Friday, July 8, 2011

A Good Morning

It's 7 a.m. and I'm lying in bed, listening to my grandmother snore as peacefully as a newborn. She's sound asleep next to me and I realize this may be the first or second time ever that we've shared a bed.

I'm sleeping in her bed because it's 4th of July weekend and we have a full house at the shore. And by "full house," I mean 17 family members are all under one roof, which may be a record for us.

I'm wondering how my husband has slept in the daybed on the third floor and I giggle at the image he suggested of him sleeping in bed with us, spooning Gram. I guess it's good he's on the daybed.

I hear the waves of the ocean tumbling gently upon the shore outside the bedroom window. Then I hear my little two year old man start stirring in his Pack n Play crib which is in the corner of Gram's bedroom. I see him through the crib's mesh side rolling on his side, huddled in his blankets, sucking his thumb. He smiles before he even opens his eyes. I want him to see my face before he wonders where he is, calls out for me, and wakes Gram.

He sees me smiling at him as soon as he opens his big brown eyes. I wave at him from my spot in bed. He waves tiny fingers back and sings, "Mommy."

I hop out of bed and gather him up, two blankets, monkey, thumb in his mouth and all. He's warm and cozy. "You want to come in bed with Mommy and Grammy?" He smiles. "Yeah."

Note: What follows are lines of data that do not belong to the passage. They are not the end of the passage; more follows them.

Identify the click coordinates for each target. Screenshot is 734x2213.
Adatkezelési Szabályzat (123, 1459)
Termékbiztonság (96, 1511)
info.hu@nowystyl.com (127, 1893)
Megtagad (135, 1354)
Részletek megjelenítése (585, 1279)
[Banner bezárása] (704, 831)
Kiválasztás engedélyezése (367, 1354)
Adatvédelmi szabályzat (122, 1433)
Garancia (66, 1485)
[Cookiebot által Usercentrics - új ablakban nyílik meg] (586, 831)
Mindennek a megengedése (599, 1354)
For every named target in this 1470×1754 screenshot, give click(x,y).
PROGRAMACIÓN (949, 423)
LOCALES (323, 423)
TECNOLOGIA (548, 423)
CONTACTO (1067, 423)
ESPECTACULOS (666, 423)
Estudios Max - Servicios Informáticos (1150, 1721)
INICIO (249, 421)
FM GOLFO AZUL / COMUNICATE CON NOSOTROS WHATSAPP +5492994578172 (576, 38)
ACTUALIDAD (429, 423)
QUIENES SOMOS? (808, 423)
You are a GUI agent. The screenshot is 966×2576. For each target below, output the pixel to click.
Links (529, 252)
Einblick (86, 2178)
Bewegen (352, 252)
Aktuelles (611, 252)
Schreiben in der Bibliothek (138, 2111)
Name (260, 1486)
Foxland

I place him carefully like a prince in full regalia in the middle of the king sized bed. He is curled up inches away from me and then rolls onto his other side to see Gram. He's inches away from her. "Dat is Grammy," he says pointing at her, almost grazing her nose. She smiles even before she opens her radiant green eyes. "Good morning, doll," she whispers to him.

When I was pregnant with Will, I had a dream about a baby boy lying side by side with my late grandfather. The baby in the dream was in a glass bassinet, the kind they place newborns in right away at the hospital. And, my grandfather was lying in a hospital bed, perhaps the last one I remember seeing him in before he died. In the dream, I thought, "There he is, lying side by side with his great-grandfather." It was very comforting.

But, here we are now, some two and a half years later, and this isn't a dream at all. This is life. As good as it gets.

"There he is lying side by side with his great-grandmom," I think to myself. I realize that he is one of the luckiest boys in the world. And, for me, just a silent observer, tied to these generations with profound love, I am extremely lucky too.

One day, this will all just be a dream, but for now, this indeed is a very good morning.